IndustryAda Lovelace Google Doodle Celebrates First Computer Programmer

Ada Lovelace Google Doodle Celebrates First Computer Programmer

Today's Google logo celebrates mathematician Ada Lovelace, widely credited as the world’s first computer programmer. Her work on Charles Babbage’s Analytical Engine is the first example of an algorithm meant to be processed by machine.

Ada Lovelace Google Doodle

A Google Doodle today celebrates mathematician Ada Lovelace, widely known as the world’s first computer programmer, who was born on this date 197 years ago. Her work on Charles Babbage’s Analytical Engine is the first example of an algorithm meant to be processed by machine.

The Google logo today depicts Lovelace seated at a small wooden desk and chair, writing her notes on the Analytical Engine. Images hovering over top of the Google logo feature variations of modern computers, with the Google logo itself made of the curling paper on which she is writing.

Born December 10th, 1815 in London, Augusta Ada King, Countess of Lovelace was the daughter of Lord Byron. She would never know her father, who left England shortly after her birth and died years later in Greece.

Hers was a decidedly tumultuous childhood, marked by an absent father, an uncaring mother and several bouts of illness. Still, she grew to become a dedicated mathematician who foresaw the possibilities in computing; her notes on the Analytical Engine showed its potential for not only completing calculations, but processes, as well.

The Analytical Engine was never completed, as Babbage didn’t have the funding to actually finish any of his machines. Only a small part was constructed shortly before his death in 1871. Still, Lovelace’s work on his concept foreshadowed the capabilities of modern computers that came into production in the 1940s.

Her mathematical influence undoubtedly came from her mother, who was so afraid Ada might take after her poet father that she imposed on her a strict regimen of science, logic and math studies. Her mentor, scientist Mary Somerville, introduced Lovelace to Babbage in 1833. Following her work on his Analytical Engine, Babbage famously described Lovelace as “that Enchantress who has thrown her magical spell around the most abstract of Sciences and has grasped it with a force which few masculine intellects could have exerted over it.”

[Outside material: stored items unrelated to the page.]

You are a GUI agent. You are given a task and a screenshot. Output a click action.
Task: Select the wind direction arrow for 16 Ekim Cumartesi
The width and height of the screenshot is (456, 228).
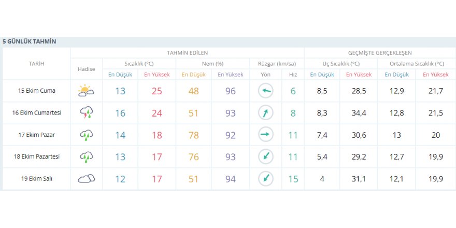pos(265,113)
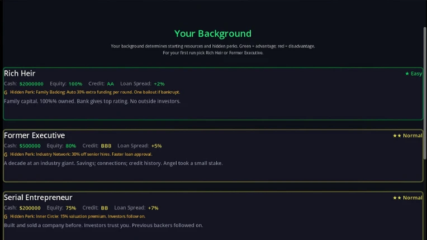Click the Normal difficulty label on Former Executive
The image size is (427, 240).
coord(412,136)
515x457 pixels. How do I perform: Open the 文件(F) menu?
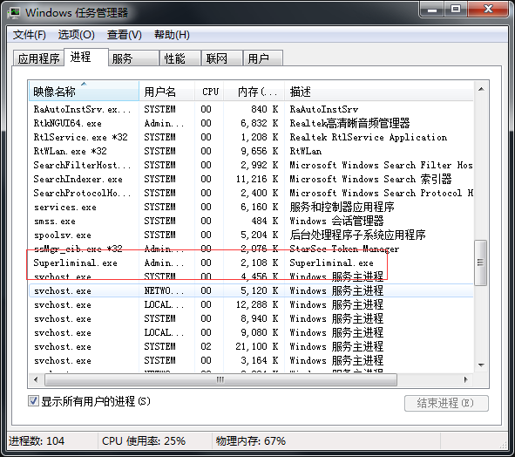pyautogui.click(x=30, y=35)
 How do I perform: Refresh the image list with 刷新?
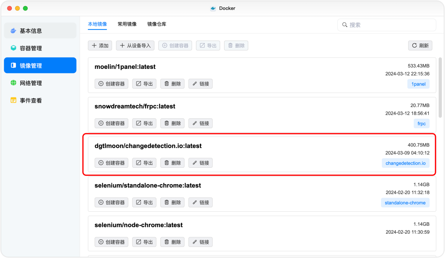420,45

Each year, Ada Lovelace Day commemorates the work of the world’s first programmer and inspires women in technology. This year, Ada Lovelace Day took place October 16 and saw over 12,000 mentions of the event on Twitter. The occasion began in 2009, when organizers placed a simple pledge on British civil action site, Pledgebank. That first year, nearly 2,000 people signed up to their blog to celebrate women in technology whom they admired.